Media Ownership and Democracy in the Digital Information Age
English | September 15, 2003 | ISBN: 0972746099 | 313 Pages | PDF | 1 MB

MEDIA OWNERSHIP AND DEMOCRACY IN THE DIGITAL INFORMATION AGE combines a detailed review of First Amendment jurisprudence with rigorous economic analysis to demonstrate the continuing need for structural limits on media ownership to promote democratic discourse.
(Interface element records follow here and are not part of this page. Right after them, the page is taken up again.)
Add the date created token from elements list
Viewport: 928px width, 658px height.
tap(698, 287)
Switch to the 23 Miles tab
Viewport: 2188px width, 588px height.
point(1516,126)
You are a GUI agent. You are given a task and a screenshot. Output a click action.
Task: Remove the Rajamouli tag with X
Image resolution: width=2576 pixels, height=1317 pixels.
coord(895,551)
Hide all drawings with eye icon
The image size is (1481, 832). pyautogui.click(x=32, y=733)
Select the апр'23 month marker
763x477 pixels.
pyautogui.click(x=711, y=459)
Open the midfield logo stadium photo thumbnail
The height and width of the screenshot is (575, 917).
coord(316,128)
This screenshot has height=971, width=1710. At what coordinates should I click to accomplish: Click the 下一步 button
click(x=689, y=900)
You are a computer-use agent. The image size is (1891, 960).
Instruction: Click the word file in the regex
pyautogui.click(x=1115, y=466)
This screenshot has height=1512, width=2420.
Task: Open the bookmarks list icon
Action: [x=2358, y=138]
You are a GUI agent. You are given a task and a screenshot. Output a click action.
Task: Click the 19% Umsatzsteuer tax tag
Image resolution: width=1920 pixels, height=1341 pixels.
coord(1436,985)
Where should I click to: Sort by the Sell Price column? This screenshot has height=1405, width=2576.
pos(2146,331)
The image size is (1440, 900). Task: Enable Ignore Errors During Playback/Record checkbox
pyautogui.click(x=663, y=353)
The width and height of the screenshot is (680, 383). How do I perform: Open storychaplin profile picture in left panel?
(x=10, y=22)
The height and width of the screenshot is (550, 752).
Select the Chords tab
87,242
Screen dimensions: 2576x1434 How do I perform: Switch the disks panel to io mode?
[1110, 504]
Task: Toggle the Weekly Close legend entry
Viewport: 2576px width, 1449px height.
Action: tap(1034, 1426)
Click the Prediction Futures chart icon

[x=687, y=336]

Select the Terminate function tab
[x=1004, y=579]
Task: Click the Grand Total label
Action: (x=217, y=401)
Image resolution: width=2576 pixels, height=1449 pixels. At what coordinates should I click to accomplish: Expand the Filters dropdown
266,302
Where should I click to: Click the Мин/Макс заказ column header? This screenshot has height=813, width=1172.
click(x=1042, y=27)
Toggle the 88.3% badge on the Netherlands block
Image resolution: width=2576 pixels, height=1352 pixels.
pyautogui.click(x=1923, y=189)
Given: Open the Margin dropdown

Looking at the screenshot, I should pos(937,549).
Among the key findings:
· Economic forces in mass media markets result in the undersupply of diverse sources of information, inadequate production of investigative "watch dog" news and the exercise of market power by media owners.
· Increasing commercialism, concentration, consolidation and conglomeration undermine the ability of newspapers, television and the Internet to promote the robust exchange of views on which a vibrant democracy depends.
· Each medium produces a separate product based on a different stream of resources that is used by the public in different ways to meet different needs.
· The Internet has not dramatically altered sources of news and information.
· In spite of the growth of national entertainment outlets, markets for local news and information are highly concentrated by traditional antitrust standards.
· Previous decisions to relax ownership limits on broadcast television, radio stations, prime time programming and cable TV systems resulted in swift increases in concentration and loss of diversity.
Criticizing the proposal by the Federal Communications Commission to virtually eliminate current rules limiting ownership, the book uses a rigorous quantitative approach based on First Amendment policy to propose media merger standards that promote the "widest possible dissemination of information from diverse and antagonistic sources" as well as vigorously competitive media markets.